___ Selected text ___
- Prayer to Start Our Time Together
- Curt Landry’s Testimony | Saved in 1989 during Sukkot
- Think About This… Feast of Tabernacles | The Birth of Yeshua
- Back to My Salvation Story
Psalm 27:10 says, “When my father and my mother forsake me, then the Lord will take care of me.” Rabbi Curt Landry’s testimony is a powerful display of God’s provision and protection over our lives. His testimony describes a transformation from abandonment to adoption, as well as God’s powerful love that restores and redeems what has been broken and lost.
In this podcast, join Rabbi Curt Landry as he takes you on an encouraging journey of his…
- Radical salvation
… And how the Feast of Tabernacles is more than what we think.
There is an ancient mystery revealed in God’s Hebraic calendar. He wants you to discover more of who He is and His perfect timing. Don’t miss this encouraging Ancient Principles podcast.
Transcription from Podcast (Revised for Readability)
Shalom. Curt Landry here. The Bible is the best instruction manual for life. It contains eternal truths and ancient mysteries that equip and empower those who have spiritual eyes to see and ears to hear. As I always start, my prayer is in Matthew 13:16, “… blessed are your eyes for they see, and your ears for they hear.”
Prayer to Start Our Time Together
“Father God, in Jesus’ name, I pray Romans 10:17, “So then faith come by hearing ,and hearing by the word of God.” And thank you, Lord. We decree this day, in prayer, Matthew 6:33, that we will seek first the Kingdom of God and His righteousness, and all other things shall be added unto us. Because the ancient principles found in God's Word are like a roadmap, they are timeless truths that equip you to make wise decisions in the world we live in today. And so Lord, I thank you for giving us answers to how to be able to walk in godly wisdom in troubled times.”
Curt Landry’s Testimony | Saved in 1989 during Sukkot
So I want to share a little brief of my testimony. I got radically saved in 1989 in the fall.
It was during the Feast of Tabernacles (or Sukkot). My wife and daughter were living in Seattle at the time. I had promised my wife’s parents, my in-laws, that I would send her and my daughter back at least once a year. Praise God, I sent them back twice a year.
Everything Was Just Perfect–So It Seemed
We had just built a new house. This is up in Issaquah, up on the plateau. And so we had the dream house, the two BMWs in the garage, and the wonderful neighborhood with all the kids in it. And so we were in yappy heaven. Everything was just perfect.
In fact, I was 36 years old. In my business, I was employee-of-the-year in a corporation. I can't remember how many employees, but several hundred employees. My division had made millions of dollars in profit, so they made me employee of the year. So I was riding high, but in addition to riding high, I was getting high.
I wasn't like an avid drug addict, but I was a functional Seattle drug addict, where we smoked pot and snorted coke. And that was the “in thing” to do in the late '80s in this corporate structure.
- We drank too much.
- We smoked too much.
- We snorted too much.
- We drove too fast.
___ Given information ___
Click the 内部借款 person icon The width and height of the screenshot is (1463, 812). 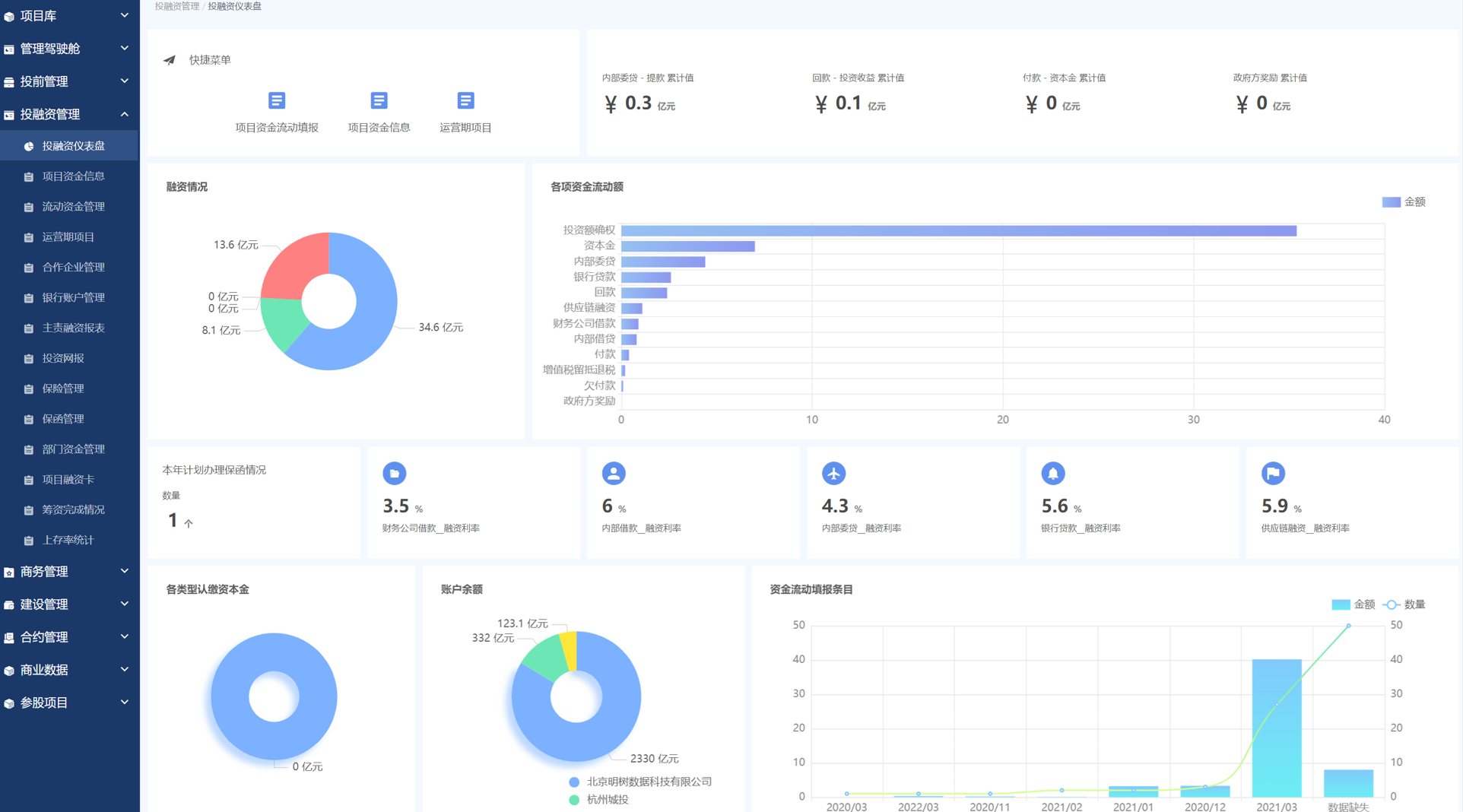point(614,473)
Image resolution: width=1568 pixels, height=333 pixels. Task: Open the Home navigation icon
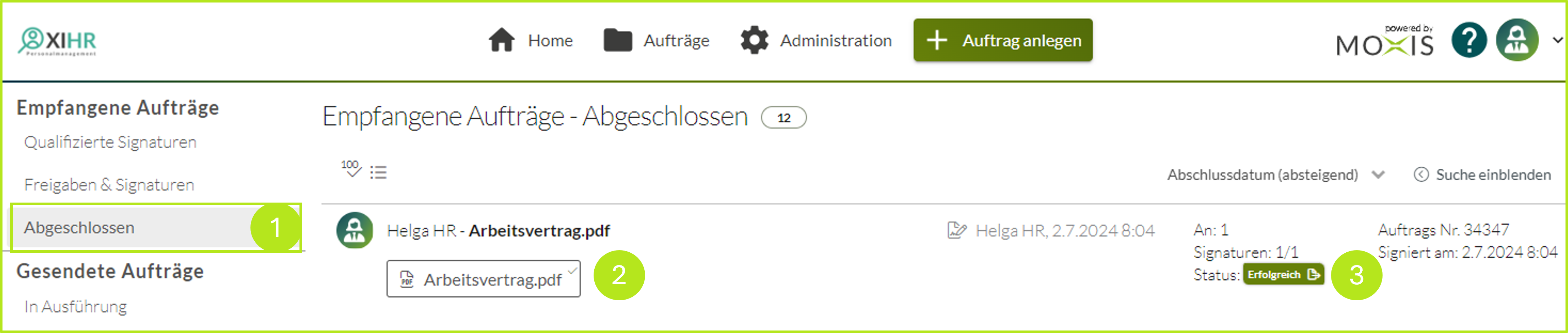[501, 40]
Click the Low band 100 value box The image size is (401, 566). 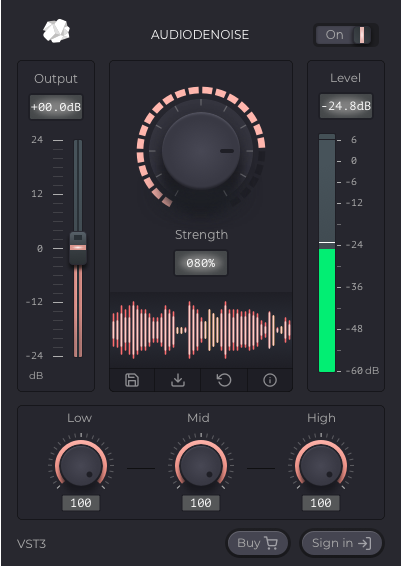point(81,503)
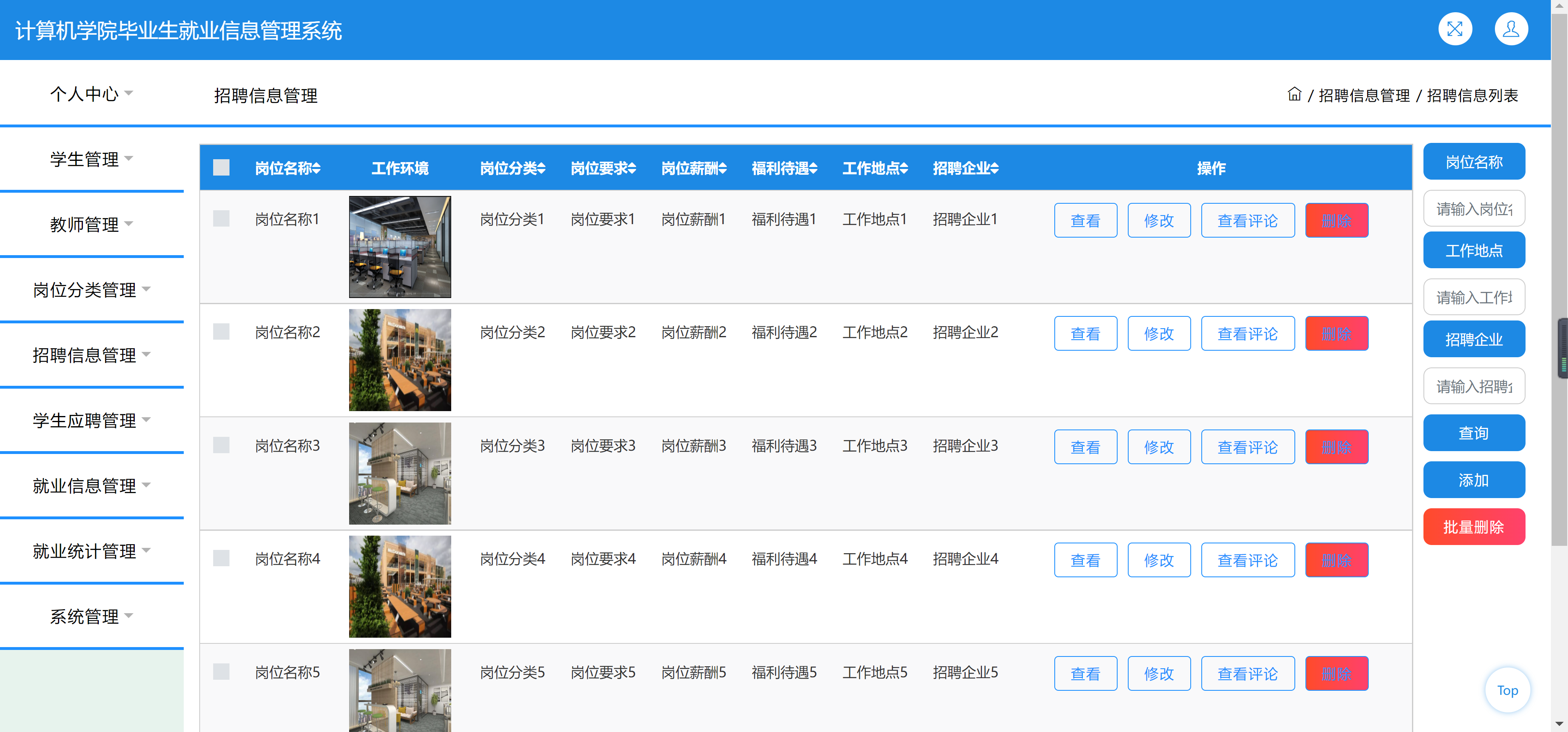Screen dimensions: 1568x732
Task: Sort by 岗位名称 column arrows
Action: coord(316,169)
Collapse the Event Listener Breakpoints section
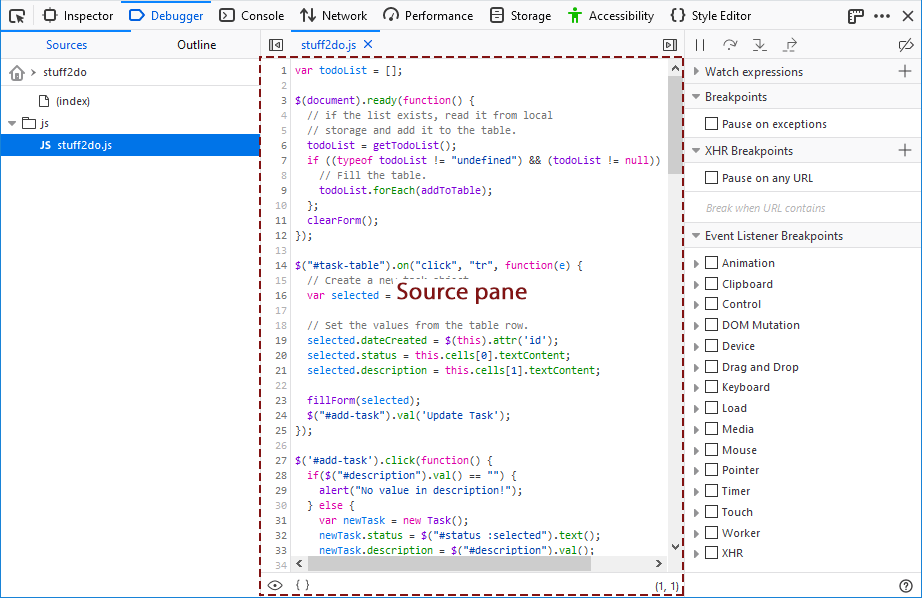This screenshot has height=598, width=922. click(697, 235)
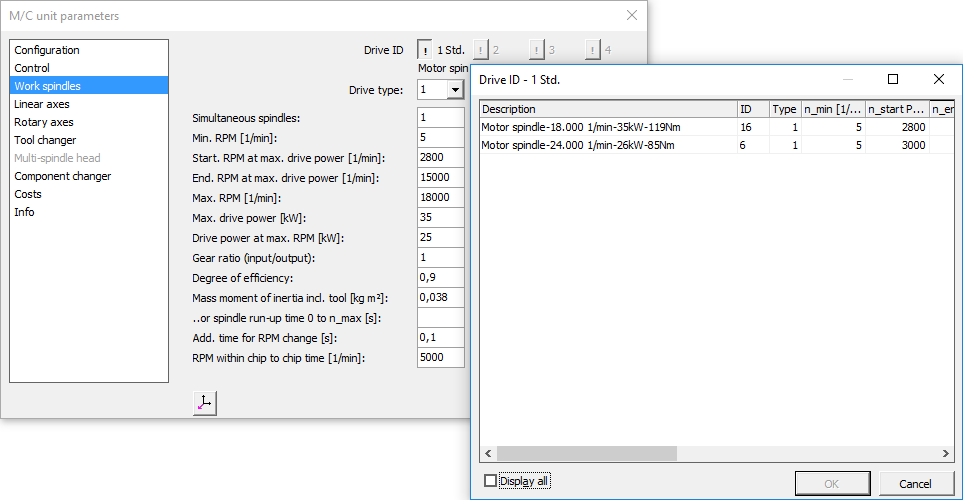The height and width of the screenshot is (500, 963).
Task: Maximize the Drive ID dialog
Action: coord(893,79)
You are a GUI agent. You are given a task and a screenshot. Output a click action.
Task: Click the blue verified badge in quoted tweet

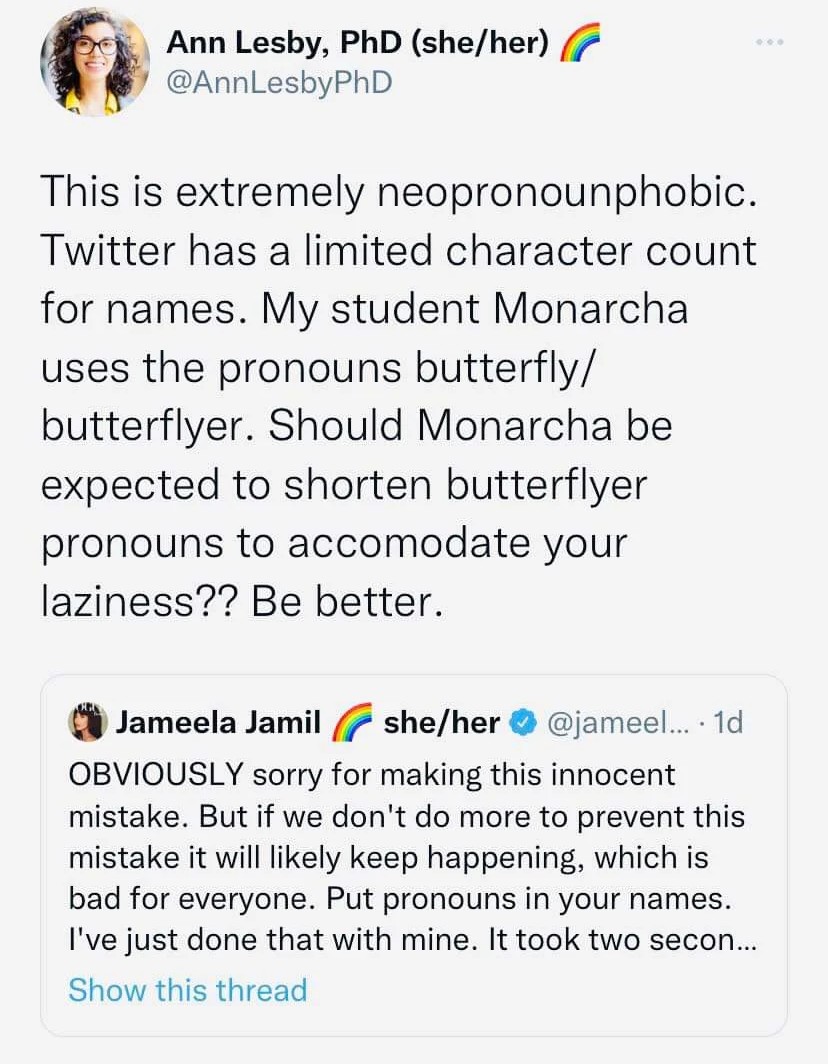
___
**Task directions**.
Reproduce word for word the stretch of the Curt Landry testimony page from "In fact, I was" through "drove too fast.".

**Written answer**.
In fact, I was 36 years old. In my business, I was employee-of-the-year in a corporation. I can't remember how many employees, but several hundred employees. My division had made millions of dollars in profit, so they made me employee of the year. So I was riding high, but in addition to riding high, I was getting high.
I wasn't like an avid drug addict, but I was a functional Seattle drug addict, where we smoked pot and snorted coke. And that was the “in thing” to do in the late '80s in this corporate structure.
- We drank too much.
- We smoked too much.
- We snorted too much.
- We drove too fast.